▶ WHAT IS BEING ASKED
Leaving out the pictures, transcribe all of the records faithfully.

▶ DATA PROVIDED
=====

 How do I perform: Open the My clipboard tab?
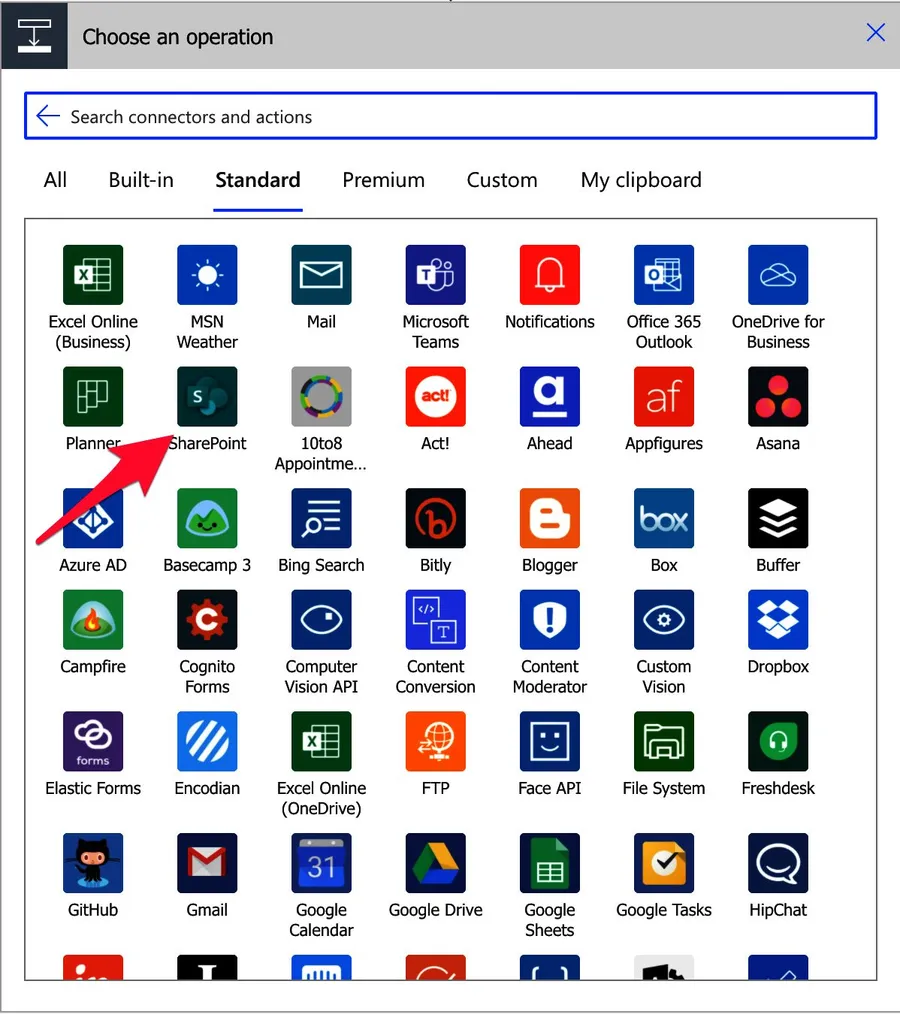[641, 180]
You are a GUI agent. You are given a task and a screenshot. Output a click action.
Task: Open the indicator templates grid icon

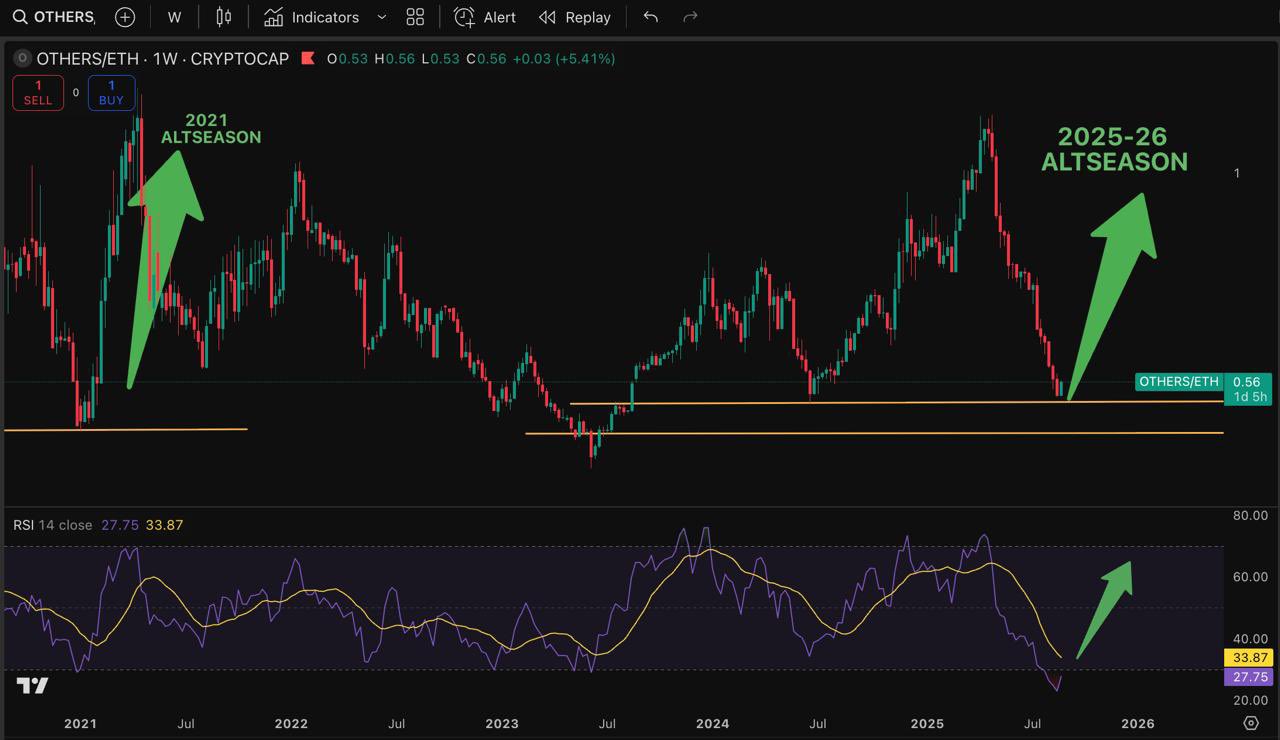tap(415, 17)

=====

▶ EXERCISE RESPONSE
 How do I perform: Open the My clipboard tab?
[641, 180]
You are a GUI agent. You are given a task and a screenshot. Output a click action.
Task: Open the indicator templates grid icon

tap(415, 17)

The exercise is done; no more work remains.